China’s Chang’e-6 mission, the first sample return mission to the far side of the Moon last year, made a fascinating discovery.
While poring over the returned lunar samples, which arrived on Earth in June of last year, scientists found fragments of carbonaceous chondrite (CI chondrite), which once belonged to a water-bearing meteorite that only rarely survives the journey through the Earth’s atmosphere, as ScienceAlert reports.
It’s the first time we’ve ever observed CI chondrite on the Moon, suggesting that volatile-rich asteroids — which are very porous, with hydrated minerals making up to 20 percent of their mass — can make it all the way to the lunar surface.
Thanks to their porous nature, they can easily break up if they smash into another object or a planet’s atmosphere. According to a press release about the discovery by the Chinese Academy of Sciences, less than one percent of meteorites on Earth are CI chondrites. Even an impact with the Moon could vaporize or melt it, making the latest finding particularly tantalizing.

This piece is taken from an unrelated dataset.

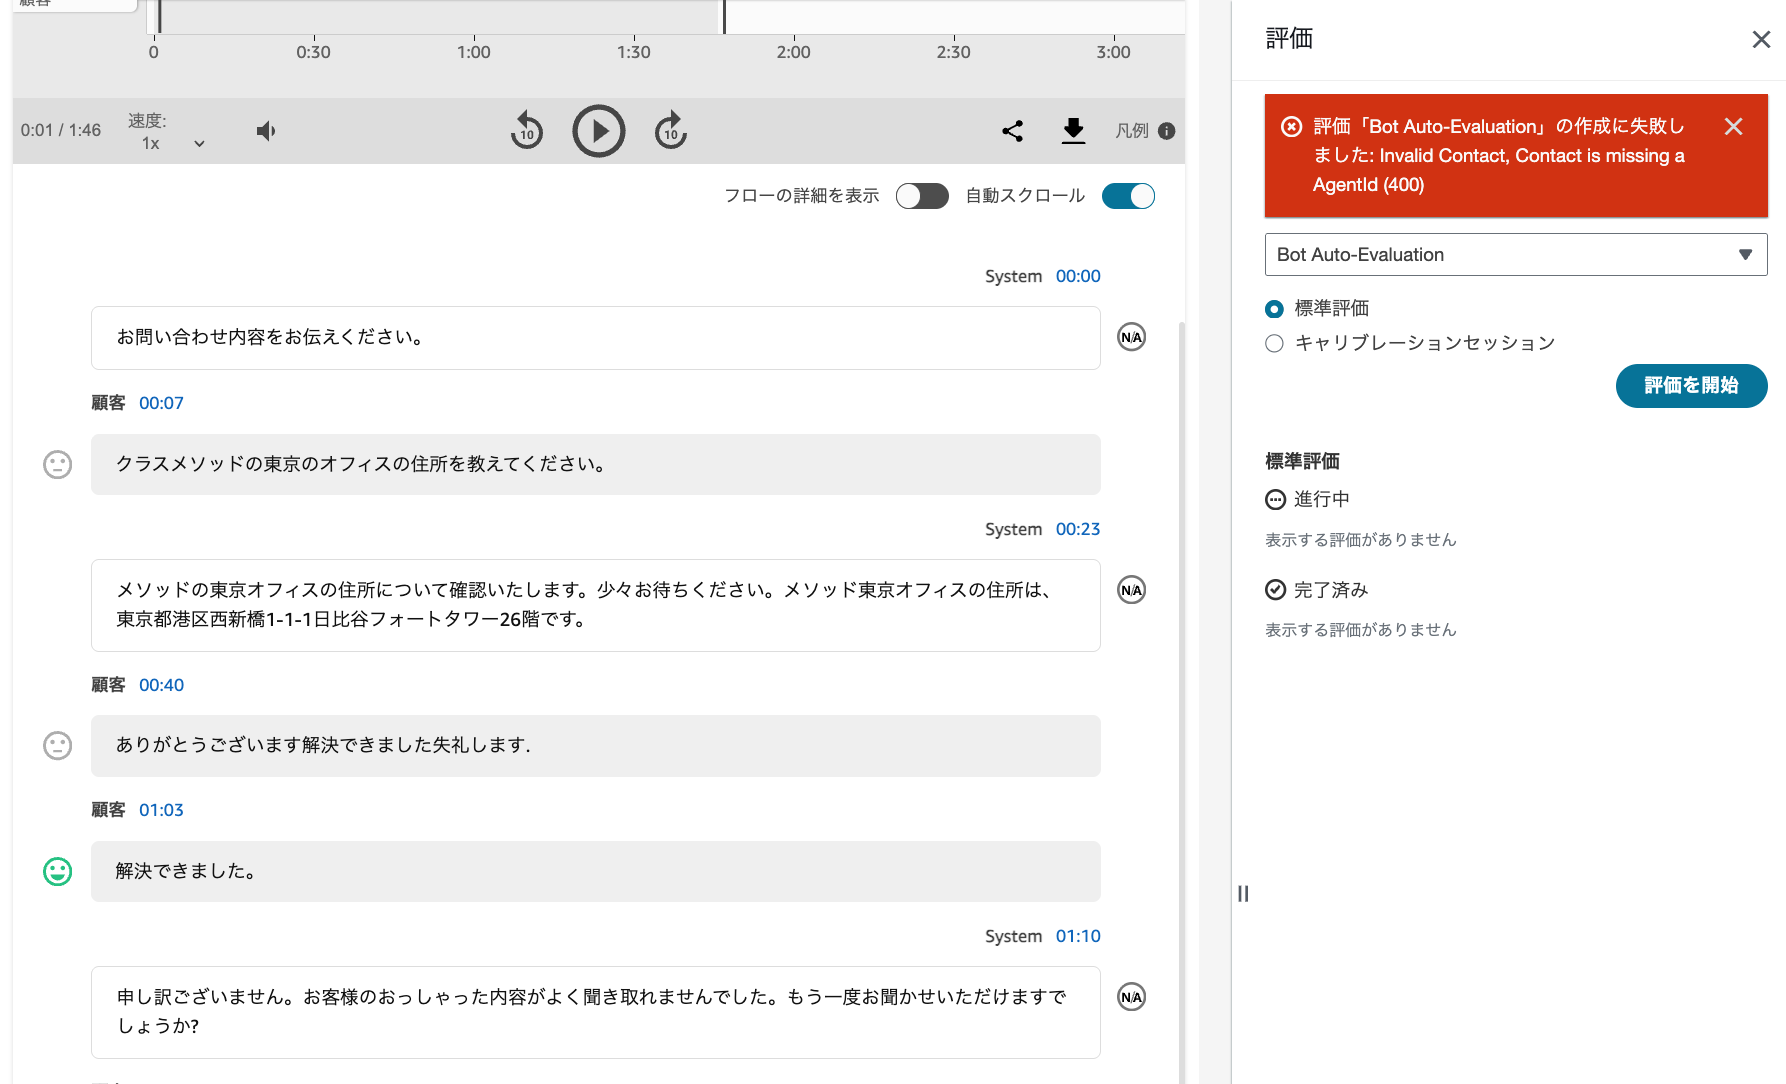This screenshot has width=1786, height=1084.
Task: Open the playback 速度 speed selector
Action: click(199, 143)
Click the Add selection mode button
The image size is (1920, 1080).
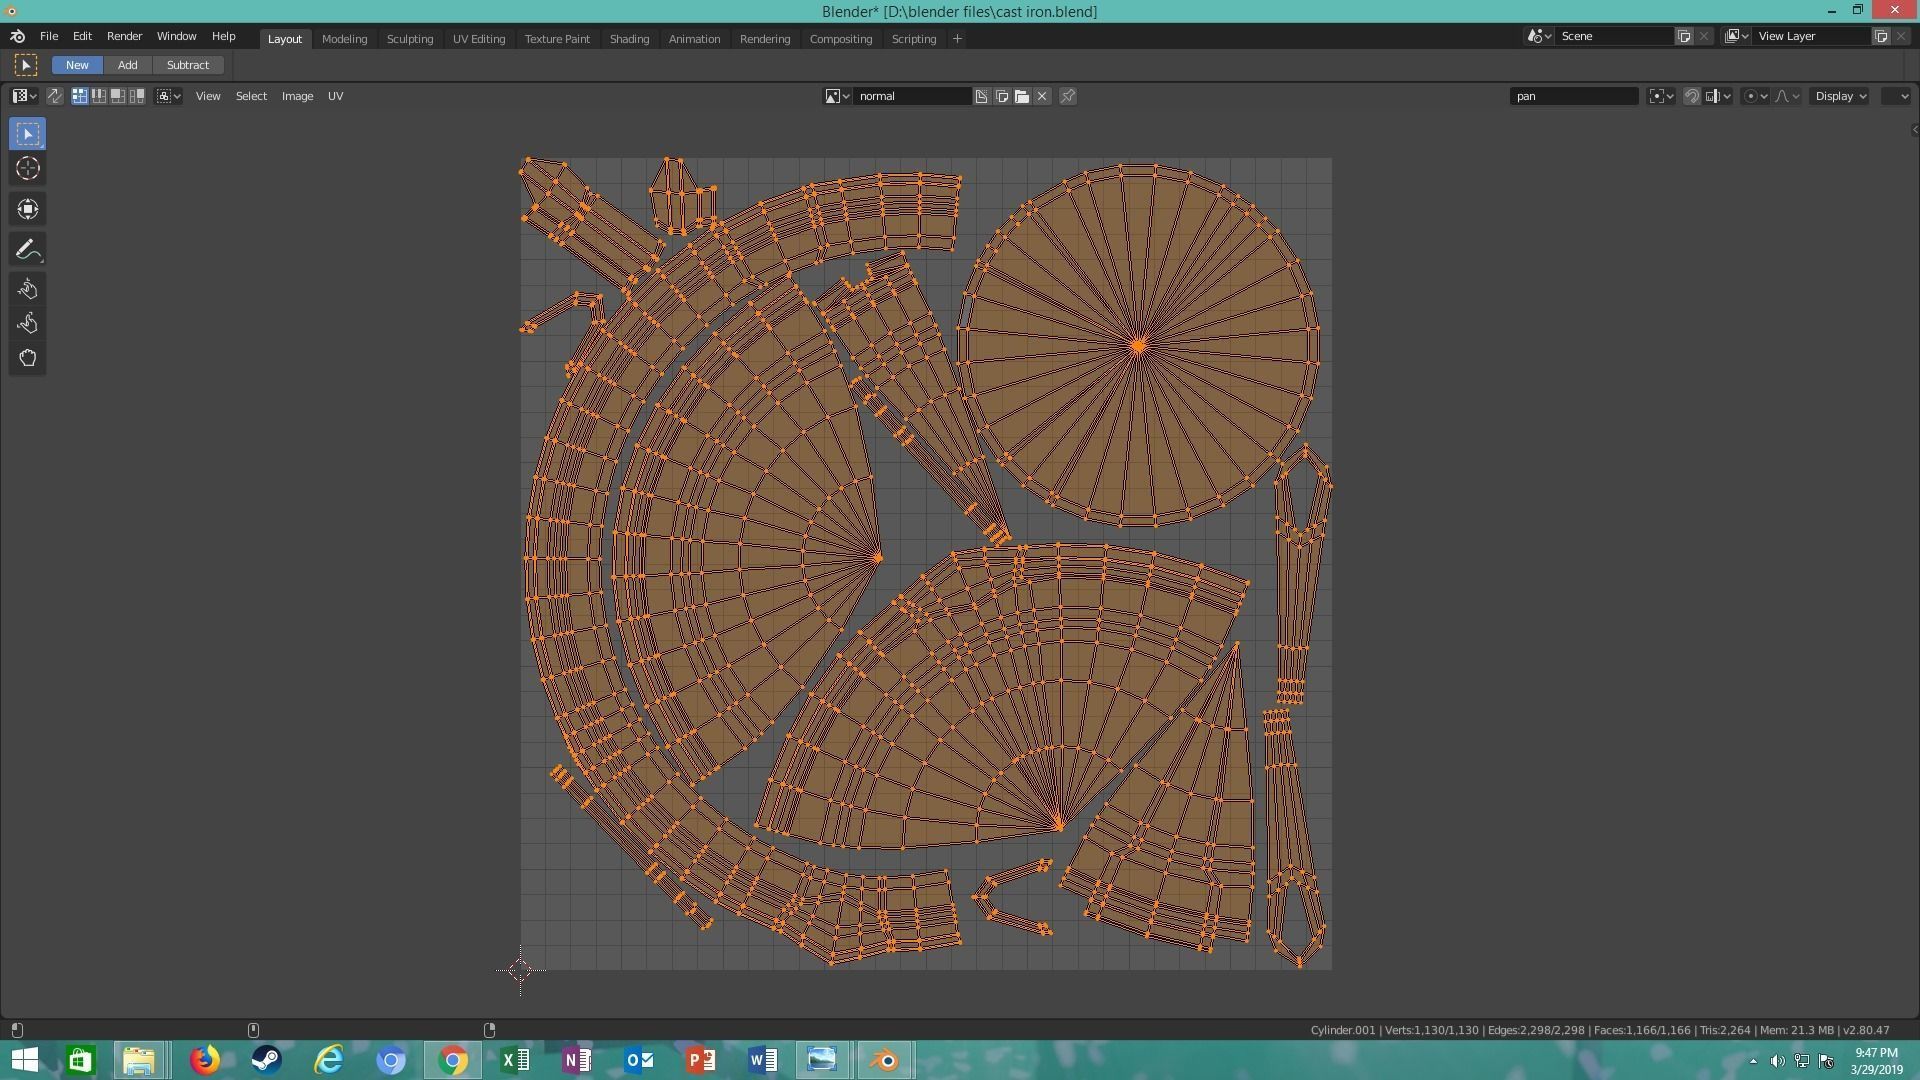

“Given the rarity of CI chondrites in Earth’s meteorite collection, our integrated methodology for identifying exogenous materials in lunar and potentially other returned samples offers a valuable tool for reassessing chondrite proportions in the inner solar system,” the international team of researchers wrote in a new paper published in the journal PNAS.
The samples brought back by the Chang’e-6 mission originated from inside the South Pole-Aitken Basin, where it landed, one of the largest known impact craters in the solar system.
The team used advanced microscopy and spectrometry techniques to identify highly unusual ratios of various isotopes in samples of olivine, a common silicate mineral found in volcanic rock and meteorites.
These ratios were consistent with a Cl chondrite asteroid that collided with the Moon and cooled down after melting into a puddle, effectively preserving it, as ScienceAlert explains.
The researchers say the meteorite may have come from the outer solar system, indicating that material can survive migration to the inner solar system.
The findings also suggest that such asteroids are far more common on the Moon than previously estimated, accounting for as much as 30 percent of the samples collected by Chang’e-6.
According to coauthor and Guangzhou Institute of Geochemistry researcher Lin Mang, the findings could have implications for our understanding of how water made it to the lunar surface and how it’s distributed.
The findings support current theories that carbonaceous asteroids seeded the Earth by bombarding it with water billions of years ago.